AB InBev designed the so-called partial share alternative as a tax-friendly option for the two biggest SABMiller holders — Altria Group and BevCo — though the Belgian beer maker failed to include a clause that would limit the impact of currency swings on the £77.8bn deal for the UK brewer.
The catch is, the investors taking the cash-and-stock option have to hold on to their shares for five years, meaning its value could decline again.
"Whether or not there’s a threat to the deal in terms of fairness is a fascinating question and for AB InBev to have left that risk open is a surprise," Gardner Russo & Gardner’s Tom Russo said. Since the takeover was announced, Russo has sold most of his firm’s SABMiller holding and built an $800m position in AB InBev. "I’m pleased we had a chance to redeploy the cash from the deal. As for the specifics of the deal’s structure, it’ll be somebody else’s problem."
AB InBev shares fell 1.3% to €115.70 at 4.05pm in Brussels on Tuesday. SABMiller dropped 0.3% to £43.47.
AB InBev’s takeover of London-based SABMiller — set to be the largest corporate takeover in UK history — is one of many European deals muddied by the economic uncertainty following the Brexit vote.

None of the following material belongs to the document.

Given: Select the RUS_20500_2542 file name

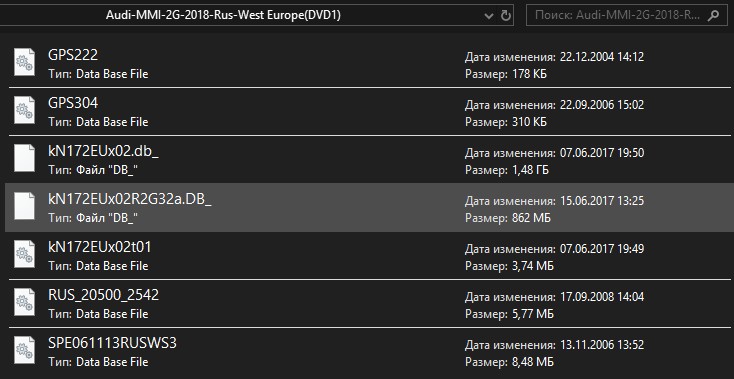Looking at the screenshot, I should 103,295.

Whether it’s Revolution Bars scrapping the purchase of pubs in Scotland, or German regulators who do not want a combined European mega-stock exchange to be based in London, the UK’s decision to leave the EU has cast doubt far and wide.
Representatives for SABMiller and AB InBev declined to comment. AB InBev, based in Leuven, Belgium, is on track to close the combination in the second half of 2016, the company said last week, after obtaining approval from SA’s Competition Commission.
As part of the offer, AB InBev is willing to issue enough shares to cover the demand from tobacco maker Altria and BevCo, the holding company for Colombia’s Santo Domingo family, who have a combined 40.4% stake, though any investor can ask for cash and stock. The shares won’t be listed on any exchange for five years, and can’t be traded or transferred during that period, which may deter most fund managers from choosing the partial share alternative, or PSA.
"It’s tough to judge whether the deal structure’s fair," Thorsten Winkelmann, a fund manager at Allianz Global Investors, said. "An institutional investor managing mutual funds will always find it tough to go for the PSA and the reaction of the pound was surely not in AB InBev’s consideration when they struck the deal."